Hi Nil!
Presumably elements of your gradient
array share parts of the same
computation graph. That is, the computation of gradient[0]
and, for
example, gradient[1]
partially overlap. Calling gradient[0].backward()
deletes gradient[0]
's computation graph, including any parts of it that
are shared by gradient[1]
's computation graph. So when you then call
gradient[1].backward()
, parts of gradient[1]
's computation graph
have been deleted, leading to the error you report.
retain_graph = True
tells autograd not to delete the computation graph,
so you could do something like:
optim.zero_grad()
for i, grad in enumerate (gradient): # gradient is a 50 dimensional array
loss = grad
if i < 49:
loss.backward (retain_graph = True)
else:
loss.backward()
optim.step()
(The final call to loss.backward()
does not have retain_graph = True
because you do need to delete computation graph at some point, typically
before calling `optim.step() and / or performing the next forward pass.)

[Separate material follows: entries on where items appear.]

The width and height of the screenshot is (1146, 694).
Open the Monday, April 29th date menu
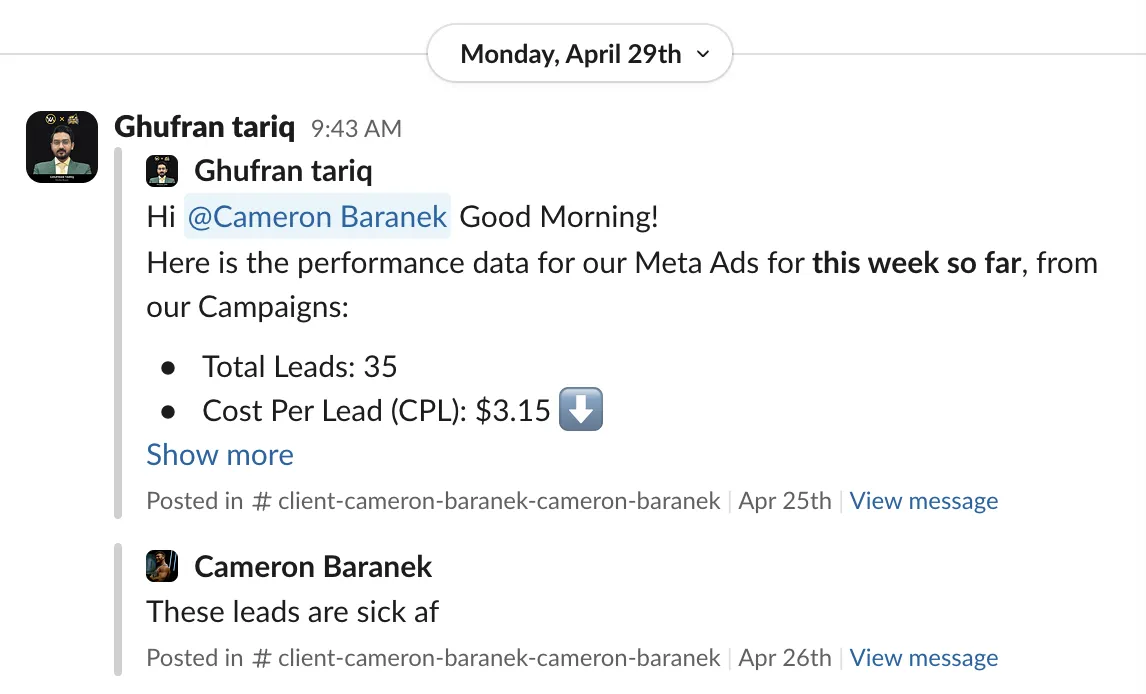pos(580,53)
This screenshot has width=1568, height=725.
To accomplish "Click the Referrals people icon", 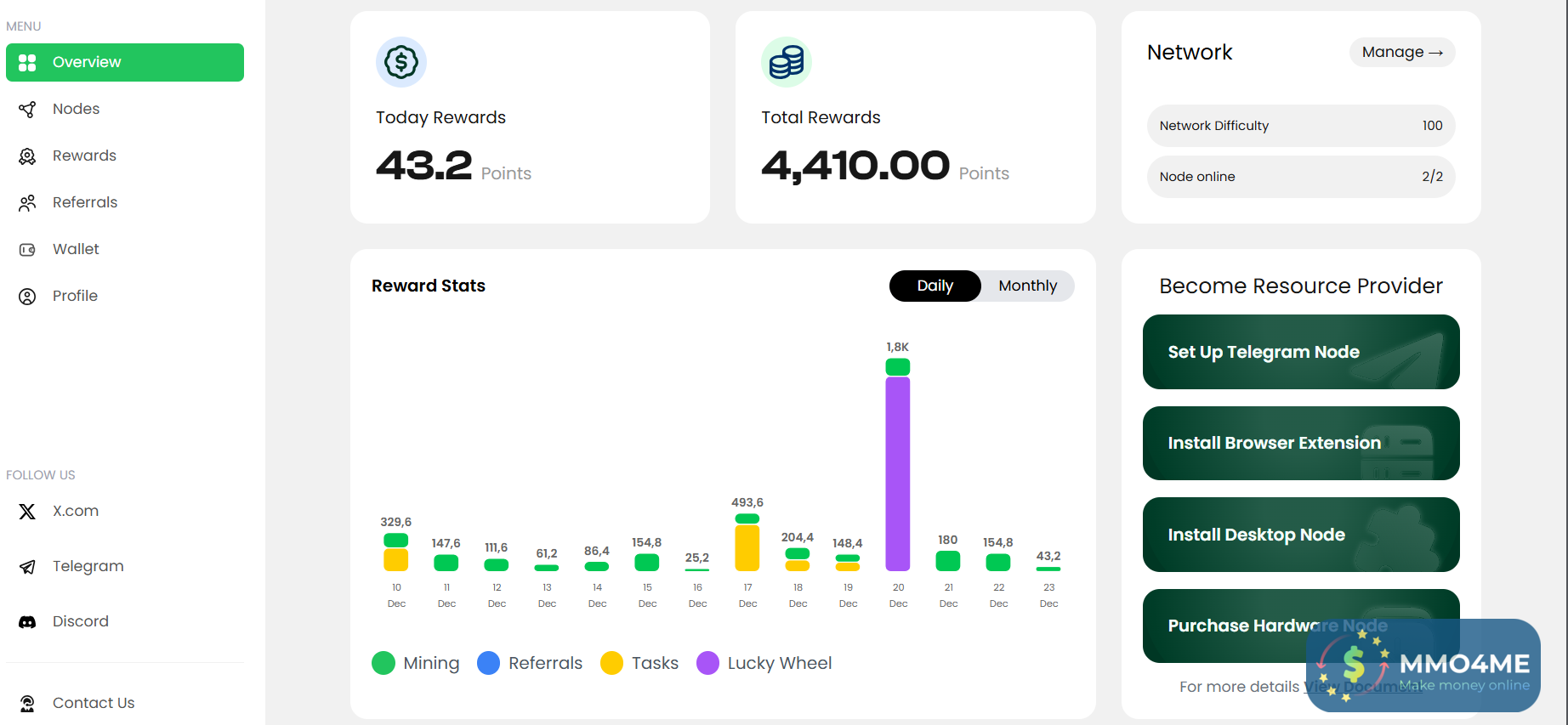I will pos(27,203).
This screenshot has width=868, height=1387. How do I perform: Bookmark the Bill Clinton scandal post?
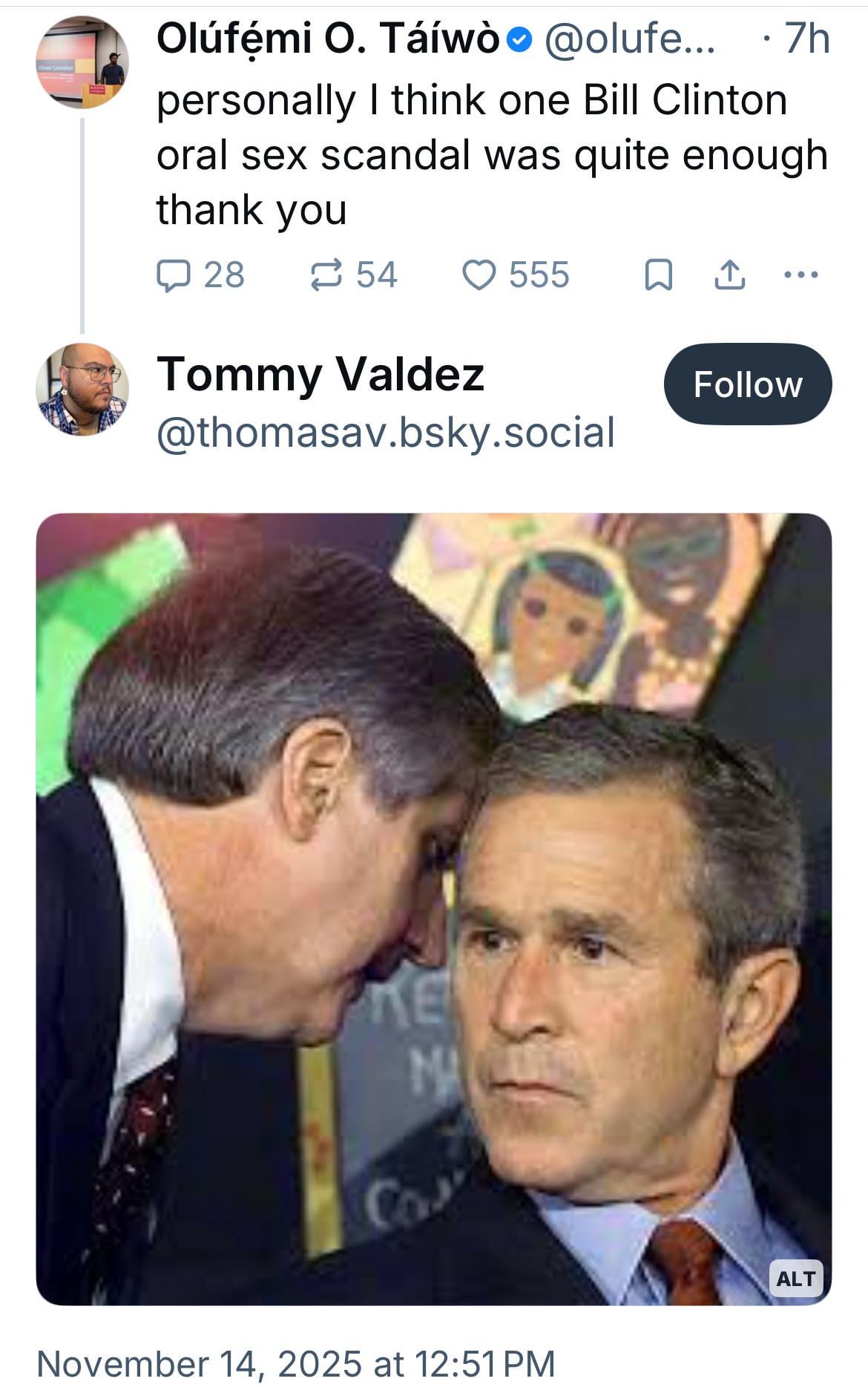pyautogui.click(x=658, y=275)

This is a perfectly reasonable way to use autograd and .backward()
.
However, it’s likely to be inefficient, because you repeat (the shared part
of) the backward pass fifty times.
loss.backward()
computes the gradient of loss
with respect to the
parameters on which loss
depends and accumulates that gradient into
those parameters’ .grad
properties. But computing the gradient is a linear
operation (so that grad_of (a + b) = grad_of (a) + grad_of (b)
).
So you are likely better off with:
optim.zero_grad()
loss_total = 0
for grad in gradient:
loss_total = loss_total + grad
loss_total.backward()
optim.step()
This only performs a single backward pass (rather than fifty) and, up to
numerical round-off error, computes the same final gradient (as stored in
the various parameters’ .grad
properties) as does the version that called
.backward()
fifty times.
As an aside, you will probably also achieve additional efficiency (and code
cleanliness) if you can arrange your computation so that gradient
is a
single one-dimensional pytorch tensor of length fifty that is computed all at
once with pytorch tensor operations rather than an array of fifty length-one
pytorch tensors that is computed entry by entry.
Best.
K. Frank